However, critics were swift to point out that the advice glosses over major real-world barriers. The U.S. personal saving rate stood at just 3.6% in late 2025, according to the Bureau of Economic Analysis, and Vanguard's "How America Saves" report shows average employee 401(k) deferral rates hovering around 7–8% — far below O'Leary's 20% target. With U.S. Census data placing median full-time individual earnings near $63,360, many workers earn less than $69,000, and those who do often face housing, healthcare, and childcare costs that make saving a fifth of gross income extraordinarily difficult.

Fact Check

Evidence from both sides

Supporting Evidence

1

The compound-interest math checks out

At a 10% annualized return, investing $13,800 per year for 30 years yields approximately $2.6 million, and at 8% over 25 years the total reaches roughly $1.1 million, according to calculations published by AOL and Benzinga in early April 2026. The raw arithmetic confirms that consistent contributions at historical market return rates can produce seven-figure outcomes.

2

Historical stock returns support the assumed growth rate

Long-run U.S. large-cap equity total returns have averaged roughly 9–11% nominally over periods stretching back to 1926, a range cited by financial historians and referenced in Washington Post and other reporting.
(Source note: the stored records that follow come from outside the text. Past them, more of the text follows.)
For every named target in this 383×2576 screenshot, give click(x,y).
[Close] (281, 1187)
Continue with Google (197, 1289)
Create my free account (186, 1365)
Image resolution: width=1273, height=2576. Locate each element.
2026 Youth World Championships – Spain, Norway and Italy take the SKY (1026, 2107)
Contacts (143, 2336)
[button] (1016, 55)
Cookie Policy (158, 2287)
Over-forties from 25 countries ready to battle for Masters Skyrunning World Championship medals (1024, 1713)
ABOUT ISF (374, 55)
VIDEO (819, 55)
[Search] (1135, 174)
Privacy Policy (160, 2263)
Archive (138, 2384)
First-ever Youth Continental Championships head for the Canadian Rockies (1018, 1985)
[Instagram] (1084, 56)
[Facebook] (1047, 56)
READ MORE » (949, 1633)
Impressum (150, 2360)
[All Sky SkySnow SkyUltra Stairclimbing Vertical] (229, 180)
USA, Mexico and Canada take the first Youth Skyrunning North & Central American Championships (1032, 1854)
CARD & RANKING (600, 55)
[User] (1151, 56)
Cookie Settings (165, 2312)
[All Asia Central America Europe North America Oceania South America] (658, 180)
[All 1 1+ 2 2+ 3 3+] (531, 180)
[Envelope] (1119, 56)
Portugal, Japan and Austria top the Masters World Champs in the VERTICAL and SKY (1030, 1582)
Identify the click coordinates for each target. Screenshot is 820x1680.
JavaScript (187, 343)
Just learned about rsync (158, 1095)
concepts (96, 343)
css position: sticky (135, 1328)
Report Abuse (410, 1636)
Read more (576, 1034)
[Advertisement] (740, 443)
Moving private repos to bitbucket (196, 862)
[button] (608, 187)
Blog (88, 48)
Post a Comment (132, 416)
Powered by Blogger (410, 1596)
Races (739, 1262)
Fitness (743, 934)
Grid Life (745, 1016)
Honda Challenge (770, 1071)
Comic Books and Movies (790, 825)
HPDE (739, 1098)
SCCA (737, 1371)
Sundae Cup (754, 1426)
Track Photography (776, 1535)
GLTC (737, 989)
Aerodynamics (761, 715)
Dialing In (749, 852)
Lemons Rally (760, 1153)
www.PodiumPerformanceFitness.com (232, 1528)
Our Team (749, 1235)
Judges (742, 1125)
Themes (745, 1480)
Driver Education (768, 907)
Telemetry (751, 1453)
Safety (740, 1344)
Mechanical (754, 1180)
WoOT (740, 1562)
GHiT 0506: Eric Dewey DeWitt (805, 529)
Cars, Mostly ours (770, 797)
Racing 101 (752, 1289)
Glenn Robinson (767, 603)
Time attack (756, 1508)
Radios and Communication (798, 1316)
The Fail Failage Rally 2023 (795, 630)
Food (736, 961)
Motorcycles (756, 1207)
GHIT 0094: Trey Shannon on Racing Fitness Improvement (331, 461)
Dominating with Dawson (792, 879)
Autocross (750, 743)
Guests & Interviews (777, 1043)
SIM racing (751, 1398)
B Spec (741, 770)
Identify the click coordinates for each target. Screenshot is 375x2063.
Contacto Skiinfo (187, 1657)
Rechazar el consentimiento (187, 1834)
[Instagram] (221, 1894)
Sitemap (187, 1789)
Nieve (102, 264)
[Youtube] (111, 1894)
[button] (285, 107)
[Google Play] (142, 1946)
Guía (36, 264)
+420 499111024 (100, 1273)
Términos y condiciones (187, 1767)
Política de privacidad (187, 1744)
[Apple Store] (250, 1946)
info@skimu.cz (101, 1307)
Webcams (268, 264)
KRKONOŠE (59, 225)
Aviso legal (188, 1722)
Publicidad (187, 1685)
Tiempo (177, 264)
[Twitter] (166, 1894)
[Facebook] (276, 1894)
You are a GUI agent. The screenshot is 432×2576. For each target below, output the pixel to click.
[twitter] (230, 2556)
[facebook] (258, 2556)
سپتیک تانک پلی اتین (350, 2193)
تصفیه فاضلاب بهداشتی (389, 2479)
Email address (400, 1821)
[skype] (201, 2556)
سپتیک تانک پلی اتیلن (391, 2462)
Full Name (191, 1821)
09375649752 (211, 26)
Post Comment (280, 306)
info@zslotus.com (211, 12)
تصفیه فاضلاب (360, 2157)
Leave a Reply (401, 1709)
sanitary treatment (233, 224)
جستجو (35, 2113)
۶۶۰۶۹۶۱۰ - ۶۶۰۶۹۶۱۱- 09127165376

O'Leary's implicit return assumptions fall within this well-documented historical band.

3

The salary figure is within reach for many American workers

U.S. Census data show median earnings for full-time, year-round workers at approximately $63,360, and median household income between $82,000 and $84,000 in 2023–2024. A $69,000 individual salary, while above the individual median, is attainable for a significant portion of the workforce and is below the household median.

4

Dollar-cost averaging is a widely endorsed strategy

O'Leary's instruction to invest a fixed amount "each week" and "don't touch it" aligns with the broadly recommended practice of dollar-cost averaging into low-cost index funds, a strategy endorsed by investment firms and financial planners as a way to smooth out market volatility over long time horizons.

Contradicting Evidence

1

It takes roughly 30 years, not a quick path

Tech investor Adam Cochran and other commentators noted that even with perfect discipline, the strategy requires approximately 30 years to reach $1 million at moderate return assumptions — and that calculation excludes the drag of taxes on gains. For many workers starting in their 30s or 40s, this timeline may extend past traditional retirement age.

2

Almost no one actually saves 20% of gross income

The Bureau of Economic Analysis reported a national personal saving rate of just 3.6% in late 2025, and Vanguard's retirement data show median employee 401(k) deferral rates around 7–8%, with combined employer-plus-employee contributions averaging only about 11–12%. A 20% gross savings rate is far beyond what the vast majority of American workers currently achieve.

3

After-tax income makes the math much harder

O'Leary frames the target as 20% of a $69,000 gross salary, but federal and state income taxes, plus payroll taxes, can reduce take-home pay to roughly $50,000–$55,000 depending on location. Setting aside $13,800 from that net figure means dedicating approximately 25–28% of actual take-home pay, a far steeper burden than the headline number suggests.

4

Living costs make it infeasible for many households

Fortune and other outlets noted that high housing, healthcare, and childcare expenses consume the bulk of income for many American families, especially in costly metro areas. Census data confirm wide regional income variation, and workers earning at or below the $63,360 median may have virtually no margin for a 20% savings rate after essential expenses.

5

The projection ignores inflation

The million-dollar milestone sounds impressive in today's terms, but at a 3% average inflation rate over 30 years, $1 million in future dollars would have the purchasing power of roughly $400,000–$412,000 today — a comfortable nest egg but far from the aspirational wealth the headline implies.